___ 抜粋文

確か岩城宏之の本だったが、高橋悠治による何かの曲のオーケストラへの編曲についての話があった。何でも、非常に響かないアレンジだったということだった。そのことについて岩城は、自分の方がオーケストラの音を知っているし、良くなるアレンジを書ける、しかし、と話を進める。その響かない編曲の中に高橋悠治の創造があるのだ、というように書いていたように記憶している。

福永陽一郎の編曲についても似たような事情ではないか、と思う。男声合唱として普通に鳴らせるように音を移していった結果、男声合唱団が演奏しやすい曲になったのだろう。

______

### やること
a) 抜粋文に名前が出てくる人を、フルネームで全部挙げてください。
b) 抜粋文の最後の文のあとに、話の続きを書き足してください。

___ 元データ

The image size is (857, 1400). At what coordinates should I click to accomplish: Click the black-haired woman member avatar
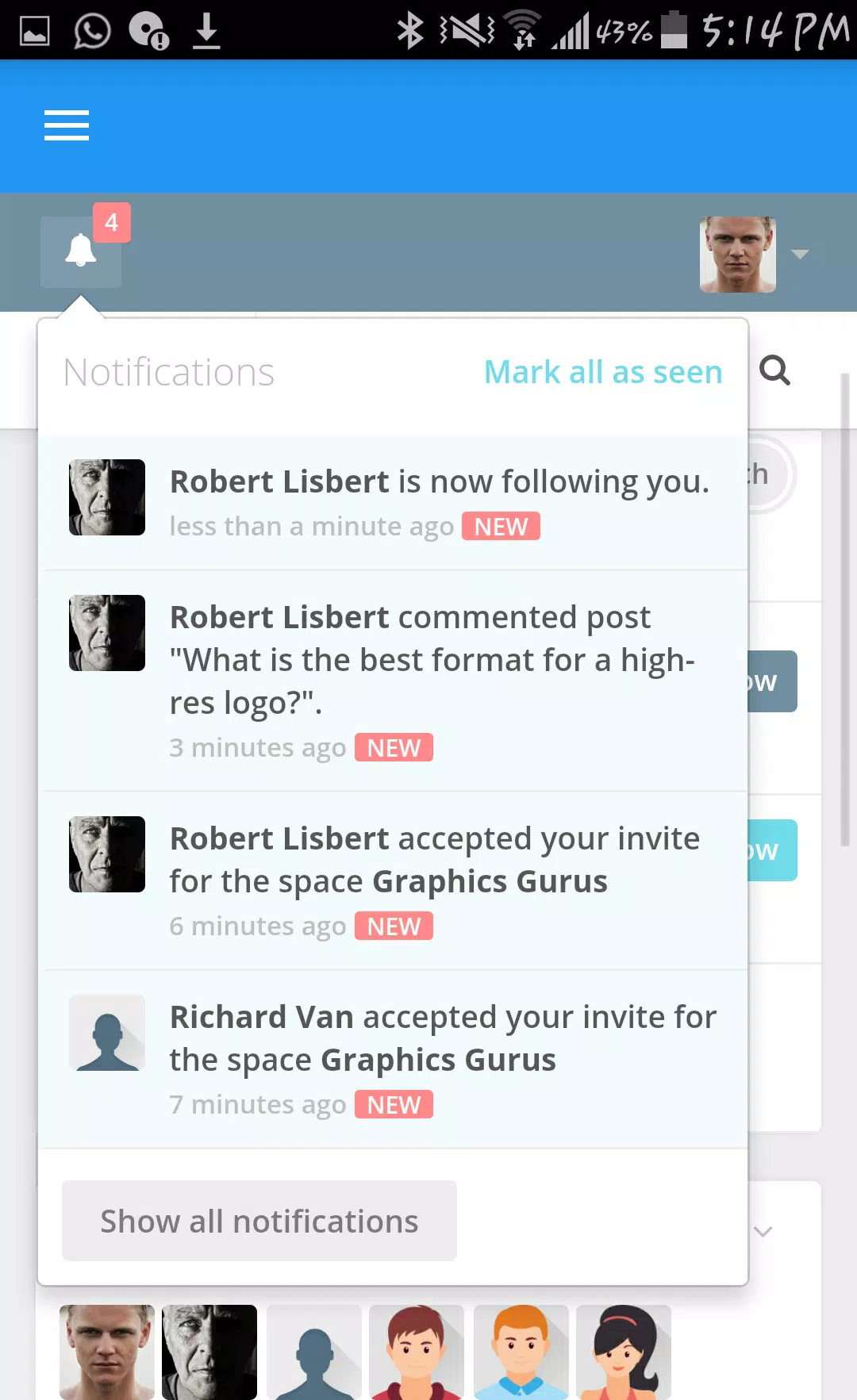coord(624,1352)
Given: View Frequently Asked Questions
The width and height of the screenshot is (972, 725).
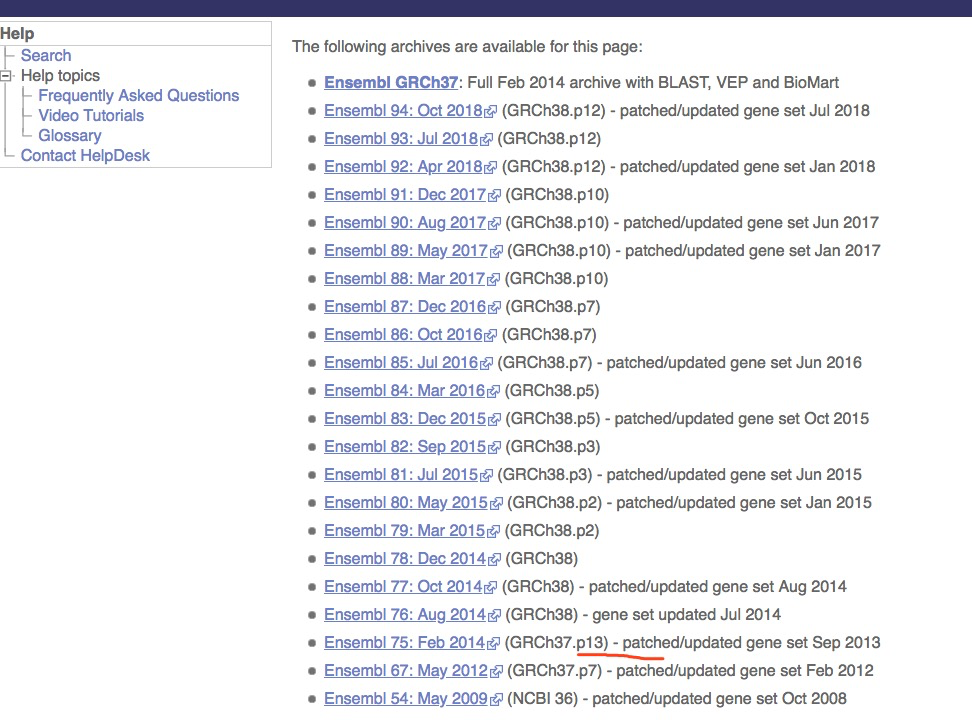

______

### 答え
a) 岩城宏之、高橋悠治、福永陽一郎

b)
ここからさらに、思うことが二つある。一つは、三善晃は和音がどれくらい響くべきかを精密に計って音を配置していたのだろう、ということで、その行き着くところとして『その日−August 6−』の「わたしは」以降がある。今回『三つの抒情』以外の曲について、おそらく普段と同じように歌った結果がパート間のバランスの悪さで、三善晃は難しい、という話になるのかも知れない。

もう一つが、男声合唱としての『三つの抒情』とは何なのか、ということで、今回のパンフレットを見ると指揮者も相当このことを考えたようだった。実際の演奏は大方、女性が女声合唱を歌うような歌い方、という印象で、男が歌う、ということの意味は回避されていたと思う。